What you need to do: Update the data below by replacing each occurrence of "Instruction" with "Command", keeping everything else the same.

(Element and text location data)
-- -- --

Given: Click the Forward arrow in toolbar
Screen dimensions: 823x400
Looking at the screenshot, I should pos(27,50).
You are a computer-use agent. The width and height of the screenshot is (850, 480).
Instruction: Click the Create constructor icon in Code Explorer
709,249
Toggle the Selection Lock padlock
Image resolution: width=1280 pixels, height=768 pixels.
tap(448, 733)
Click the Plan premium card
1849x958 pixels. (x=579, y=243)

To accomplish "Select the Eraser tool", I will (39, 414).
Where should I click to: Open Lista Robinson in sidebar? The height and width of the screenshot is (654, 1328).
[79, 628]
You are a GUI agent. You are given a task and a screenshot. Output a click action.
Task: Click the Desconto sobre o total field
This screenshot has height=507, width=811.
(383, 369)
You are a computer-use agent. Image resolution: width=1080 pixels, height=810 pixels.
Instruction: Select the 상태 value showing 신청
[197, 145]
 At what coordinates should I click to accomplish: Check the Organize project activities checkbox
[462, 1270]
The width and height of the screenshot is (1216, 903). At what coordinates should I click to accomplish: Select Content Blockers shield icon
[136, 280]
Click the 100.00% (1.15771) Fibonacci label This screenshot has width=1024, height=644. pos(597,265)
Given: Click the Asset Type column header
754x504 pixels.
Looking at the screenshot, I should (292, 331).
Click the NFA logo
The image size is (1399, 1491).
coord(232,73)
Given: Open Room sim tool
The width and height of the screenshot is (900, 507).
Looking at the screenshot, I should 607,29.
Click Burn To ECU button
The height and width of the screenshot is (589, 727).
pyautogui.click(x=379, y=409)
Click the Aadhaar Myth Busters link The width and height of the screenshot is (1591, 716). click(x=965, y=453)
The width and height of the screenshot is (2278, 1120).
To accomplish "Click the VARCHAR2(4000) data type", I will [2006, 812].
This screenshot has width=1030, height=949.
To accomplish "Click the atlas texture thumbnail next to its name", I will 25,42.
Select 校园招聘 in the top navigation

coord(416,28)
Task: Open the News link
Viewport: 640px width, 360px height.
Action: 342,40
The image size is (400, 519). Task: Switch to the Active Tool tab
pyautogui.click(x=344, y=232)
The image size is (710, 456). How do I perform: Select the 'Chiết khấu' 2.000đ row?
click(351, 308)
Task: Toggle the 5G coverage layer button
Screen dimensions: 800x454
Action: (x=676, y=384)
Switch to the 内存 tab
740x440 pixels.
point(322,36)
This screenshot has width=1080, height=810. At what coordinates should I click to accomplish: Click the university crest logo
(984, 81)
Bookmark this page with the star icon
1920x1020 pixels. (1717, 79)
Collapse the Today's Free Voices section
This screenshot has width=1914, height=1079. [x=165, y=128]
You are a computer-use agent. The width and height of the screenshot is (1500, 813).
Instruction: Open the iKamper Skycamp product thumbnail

-- -- --

Correct answer:
Given: Click the Forward arrow in toolbar
Screen dimensions: 823x400
Looking at the screenshot, I should pos(27,50).
You are a computer-use agent. The width and height of the screenshot is (850, 480).
Command: Click the Create constructor icon in Code Explorer
709,249
Toggle the Selection Lock padlock
Image resolution: width=1280 pixels, height=768 pixels.
tap(448, 733)
Click the Plan premium card
1849x958 pixels. (x=579, y=243)

To accomplish "Select the Eraser tool", I will (39, 414).
Where should I click to: Open Lista Robinson in sidebar? The height and width of the screenshot is (654, 1328).
[79, 628]
You are a GUI agent. You are given a task and a screenshot. Output a click action.
Task: Click the Desconto sobre o total field
This screenshot has height=507, width=811.
(383, 369)
You are a computer-use agent. Image resolution: width=1080 pixels, height=810 pixels.
Command: Select the 상태 value showing 신청
[197, 145]
 At what coordinates should I click to accomplish: Check the Organize project activities checkbox
[462, 1270]
The width and height of the screenshot is (1216, 903). At what coordinates should I click to accomplish: Select Content Blockers shield icon
[136, 280]
Click the 100.00% (1.15771) Fibonacci label This screenshot has width=1024, height=644. pos(597,265)
Given: Click the Asset Type column header
754x504 pixels.
Looking at the screenshot, I should (292, 331).
Click the NFA logo
The image size is (1399, 1491).
coord(232,73)
Given: Open Room sim tool
The width and height of the screenshot is (900, 507).
Looking at the screenshot, I should 607,29.
Click Burn To ECU button
The height and width of the screenshot is (589, 727).
pyautogui.click(x=379, y=409)
Click the Aadhaar Myth Busters link The width and height of the screenshot is (1591, 716). click(x=965, y=453)
The width and height of the screenshot is (2278, 1120).
To accomplish "Click the VARCHAR2(4000) data type", I will [2006, 812].
This screenshot has width=1030, height=949.
To accomplish "Click the atlas texture thumbnail next to its name", I will 25,42.
Select 校园招聘 in the top navigation

coord(416,28)
Task: Open the News link
Viewport: 640px width, 360px height.
Action: 342,40
The image size is (400, 519). Task: Switch to the Active Tool tab
pyautogui.click(x=344, y=232)
The image size is (710, 456). How do I perform: Select the 'Chiết khấu' 2.000đ row?
click(351, 308)
Task: Toggle the 5G coverage layer button
Screen dimensions: 800x454
Action: (x=676, y=384)
Switch to the 内存 tab
740x440 pixels.
point(322,36)
This screenshot has width=1080, height=810. At what coordinates should I click to accomplish: Click the university crest logo
(984, 81)
Bookmark this page with the star icon
1920x1020 pixels. (1717, 79)
Collapse the Today's Free Voices section
This screenshot has width=1914, height=1079. [x=165, y=128]
You are a computer-use agent. The width and height of the screenshot is (1500, 813).
Command: Open the iKamper Skycamp product thumbnail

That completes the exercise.